> **What needs to be done**
A faithful transcription of all lines below is the expected answer.

> **Records for this exercise**
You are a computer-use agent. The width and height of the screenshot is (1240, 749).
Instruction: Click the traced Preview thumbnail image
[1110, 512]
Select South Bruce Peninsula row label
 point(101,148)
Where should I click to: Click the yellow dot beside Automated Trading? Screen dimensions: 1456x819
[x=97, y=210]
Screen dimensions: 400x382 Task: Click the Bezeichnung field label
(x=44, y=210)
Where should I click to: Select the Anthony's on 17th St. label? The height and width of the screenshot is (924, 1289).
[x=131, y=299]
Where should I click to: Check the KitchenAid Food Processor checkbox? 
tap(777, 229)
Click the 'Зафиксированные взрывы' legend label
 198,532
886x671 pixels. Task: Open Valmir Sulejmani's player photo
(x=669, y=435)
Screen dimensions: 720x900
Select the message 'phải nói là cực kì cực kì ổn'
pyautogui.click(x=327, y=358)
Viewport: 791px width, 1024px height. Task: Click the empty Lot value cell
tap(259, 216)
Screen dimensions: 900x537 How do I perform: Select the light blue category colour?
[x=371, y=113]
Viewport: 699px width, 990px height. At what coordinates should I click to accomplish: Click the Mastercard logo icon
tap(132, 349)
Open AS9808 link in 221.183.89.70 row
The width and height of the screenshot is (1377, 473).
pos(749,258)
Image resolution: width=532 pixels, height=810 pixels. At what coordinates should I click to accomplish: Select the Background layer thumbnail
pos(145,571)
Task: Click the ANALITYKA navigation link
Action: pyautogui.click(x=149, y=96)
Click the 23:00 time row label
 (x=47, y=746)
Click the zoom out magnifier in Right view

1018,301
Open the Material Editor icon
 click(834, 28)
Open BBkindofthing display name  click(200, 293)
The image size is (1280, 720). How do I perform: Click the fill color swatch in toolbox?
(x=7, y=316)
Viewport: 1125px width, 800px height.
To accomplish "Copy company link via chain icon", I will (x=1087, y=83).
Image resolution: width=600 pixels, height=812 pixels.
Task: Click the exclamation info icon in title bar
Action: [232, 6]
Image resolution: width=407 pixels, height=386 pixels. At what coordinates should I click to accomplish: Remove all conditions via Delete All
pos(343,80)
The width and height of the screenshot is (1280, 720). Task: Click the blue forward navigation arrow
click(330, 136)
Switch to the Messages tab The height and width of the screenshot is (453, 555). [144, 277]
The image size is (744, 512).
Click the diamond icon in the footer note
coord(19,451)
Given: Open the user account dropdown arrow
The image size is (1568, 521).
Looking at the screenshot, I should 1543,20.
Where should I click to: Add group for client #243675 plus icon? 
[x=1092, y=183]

> **Answer to this exercise**
You are a computer-use agent. The width and height of the screenshot is (1240, 749).
Instruction: Click the traced Preview thumbnail image
[1110, 512]
Select South Bruce Peninsula row label
 point(101,148)
Where should I click to: Click the yellow dot beside Automated Trading? Screen dimensions: 1456x819
[x=97, y=210]
Screen dimensions: 400x382 Task: Click the Bezeichnung field label
(x=44, y=210)
Where should I click to: Select the Anthony's on 17th St. label? The height and width of the screenshot is (924, 1289).
[x=131, y=299]
Where should I click to: Check the KitchenAid Food Processor checkbox? 
tap(777, 229)
Click the 'Зафиксированные взрывы' legend label
 198,532
886x671 pixels. Task: Open Valmir Sulejmani's player photo
(x=669, y=435)
Screen dimensions: 720x900
Select the message 'phải nói là cực kì cực kì ổn'
pyautogui.click(x=327, y=358)
Viewport: 791px width, 1024px height. Task: Click the empty Lot value cell
tap(259, 216)
Screen dimensions: 900x537 How do I perform: Select the light blue category colour?
[x=371, y=113]
Viewport: 699px width, 990px height. At what coordinates should I click to accomplish: Click the Mastercard logo icon
tap(132, 349)
Open AS9808 link in 221.183.89.70 row
The width and height of the screenshot is (1377, 473).
pos(749,258)
Image resolution: width=532 pixels, height=810 pixels. At what coordinates should I click to accomplish: Select the Background layer thumbnail
pos(145,571)
Task: Click the ANALITYKA navigation link
Action: pyautogui.click(x=149, y=96)
Click the 23:00 time row label
 (x=47, y=746)
Click the zoom out magnifier in Right view

1018,301
Open the Material Editor icon
 click(834, 28)
Open BBkindofthing display name  click(200, 293)
The image size is (1280, 720). How do I perform: Click the fill color swatch in toolbox?
(x=7, y=316)
Viewport: 1125px width, 800px height.
To accomplish "Copy company link via chain icon", I will (x=1087, y=83).
Image resolution: width=600 pixels, height=812 pixels.
Task: Click the exclamation info icon in title bar
Action: [232, 6]
Image resolution: width=407 pixels, height=386 pixels. At what coordinates should I click to accomplish: Remove all conditions via Delete All
pos(343,80)
The width and height of the screenshot is (1280, 720). Task: Click the blue forward navigation arrow
click(330, 136)
Switch to the Messages tab The height and width of the screenshot is (453, 555). [144, 277]
The image size is (744, 512).
Click the diamond icon in the footer note
coord(19,451)
Given: Open the user account dropdown arrow
The image size is (1568, 521).
Looking at the screenshot, I should 1543,20.
Where should I click to: Add group for client #243675 plus icon? 
[x=1092, y=183]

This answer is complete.